Executive Challenge: Bringing the Boardroom into the Classroom

Stanford MBA students face off with alumni in day-long simulation designed to test their ability to deal with real-world business issues.

December 17, 2011

“Bigger! Faster! Stronger! Smarter than before!”

With that rallying cry, nearly 400 scrubbed and suited MBA students left the Schwab Residential Center on Dec. 7 and strode more or less confidently across the street to the Knight Management Center. The occasion was the sixth annual Executive Challenge, an intensive day-long business simulation designed to test the first-year business students’ budding leadership skills.

Image

Jennifer Silver, MBA ‘81, right, gives feedback to two first-year MBA students at the conclusion of their role-playing exercise.

On hand to greet them were more than 200 volunteer alumni judges, many of them seasoned presidents, partners, and C-level executives who had taken days off work and traveled long distances to be there. Dean Garth Saloner marveled at the size of this year’s turnout. “This is the community in action,” he observed proudly in his opening remarks, addressing the judges gathered in CEMEX Auditorium. “Our alumni are coming back to support what we’re doing academically … The students have looked forward to it all quarter. They’re anxious, keen, eager, nervous, the whole mix. It’s become an iconic event.”

Jim Phills, professor of organizational behavior (teaching) and one of the organizers of the day-long program, agreed. “You are the crucible,” he told the assembled judges. “We are going to throw the students in to you, and they are going to come out transformed — stronger, faster, and smarter. They will be the better for their experience.”
==*==
_EXERCISE SET_:
1) Answer these from the Executive Challenge article:
(a) On what date did the students walk to the Knight Management Center?
(b) How many volunteer alumni judges were there?
(c) What is Jim Phills' title?
2) Reproduce the Executive Challenge article from "Executive Challenge: Bringing" up to and including "budding leadership skills.".
3) Write what comes next in the Executive Challenge article, picking up after its final sentence.

_DATA EXCERPT_:
==*==
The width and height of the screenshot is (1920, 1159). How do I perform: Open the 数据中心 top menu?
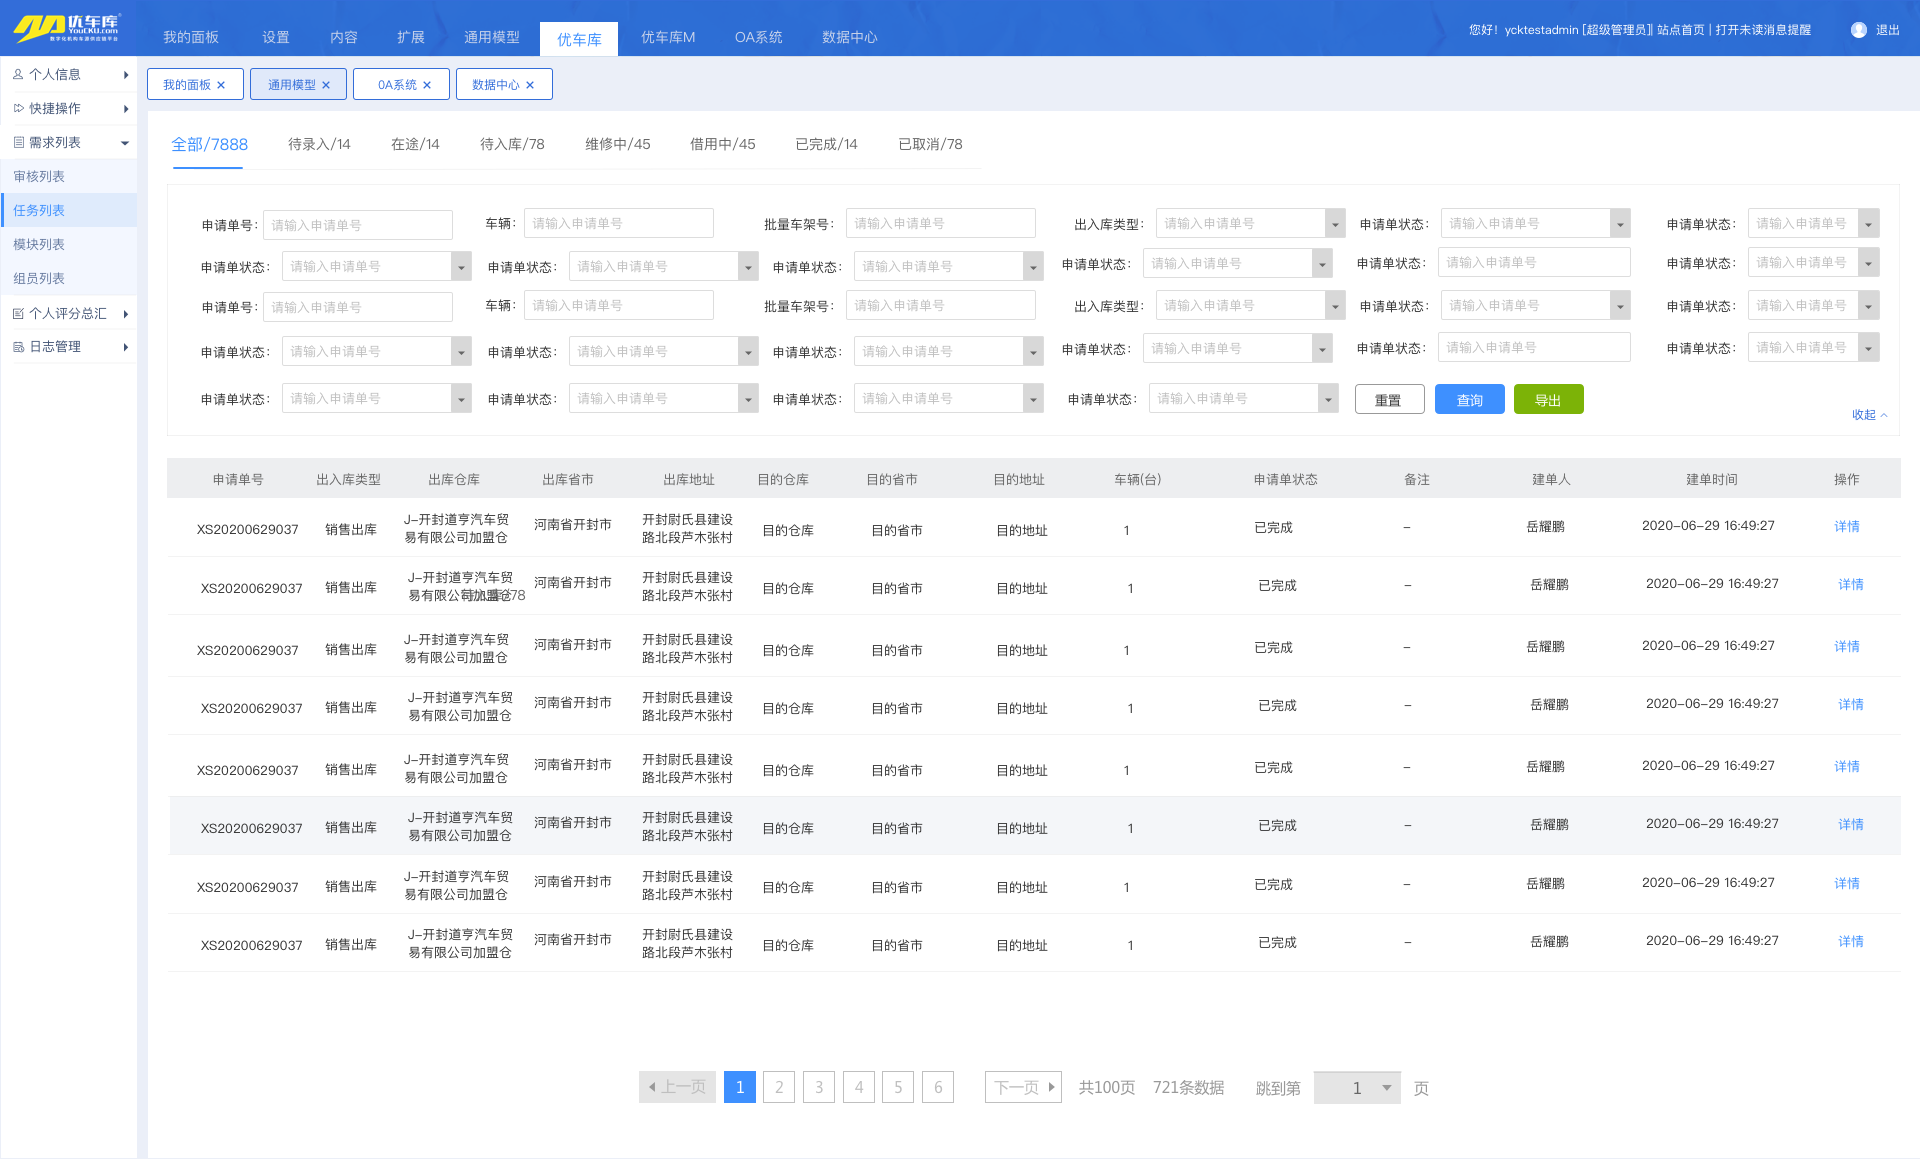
==*==
_ANSWERS PROVIDED_:
1)
(a) Dec. 7
(b) More than 200
(c) Professor of organizational behavior (teaching)

2)
Executive Challenge: Bringing the Boardroom into the Classroom

Stanford MBA students face off with alumni in day-long simulation designed to test their ability to deal with real-world business issues.

December 17, 2011

“Bigger! Faster! Stronger! Smarter than before!”

With that rallying cry, nearly 400 scrubbed and suited MBA students left the Schwab Residential Center on Dec. 7 and strode more or less confidently across the street to the Knight Management Center. The occasion was the sixth annual Executive Challenge, an intensive day-long business simulation designed to test the first-year business students’ budding leadership skills.

3)
Stanford GSB began staging the Executive Challenge in 2007 as part of a major overhaul of its MBA curriculum. Among the changes was a new cornerstone course called Strategic Leadership, which immersed students from the get-go in realistic workplace simulations. The approach, Saloner said, “was predicated on the fact that you learn by doing as opposed to being lectured at from the front of the hall.”

In this year’s exercise, six-student squads — each mentored by a second-year MBA student — were presented with three fictitious business scenarios. One involved a potentially valuable but risky business acquisition, another dealt with product-performance issues, and the third involved an unruly management team. Within the space of an hour, the squads had divided into three groups of two, with each pair quickly studying and presenting one of the cases.

As the first round commenced, MBA ‘13 classmates Katie Weisner and Dan Stanko launched into their assigned roles as chairman and CEO of the company that was considering an acquisition. Their goal was to convince four skeptical alumni “board members” that the deal was sound. Observing from the back of room C110 were their Squad 20 teammates and 1 leadership fellow, a communications coach charged with giving feedback on matters such as body language and vocalization, and additional alumni judges charged with grading the general presentation.

Despite some spirited theatricality on the part of the judges — “I’m concerned that we’re overpaying,” one fictitious board member warned while another said flatly, “We should stay out of it!” — Weisner left the room confident that she and her partner had made their points. “I definitely thought it was a worthwhile experience,” she said later. “The feedback we got was just the right mix of encouragement and really pointed actionable advice.”

Not far away, first-year students Ammanuel Zegeye and Vivek Viswanathan were playing out their roles as the CEO and CTO of a company whose new product was falling short of expectations. They needed to reach consensus with their directors about what course of action to take — and it wasn’t pretty. Afterwards one of the judges advised Zegeye, who has an English accent, to speak more slowly. “We had a lot of conflict with the board,” he acknowledged, “but in general I think Vivek and I really complimented each other and worked well together.”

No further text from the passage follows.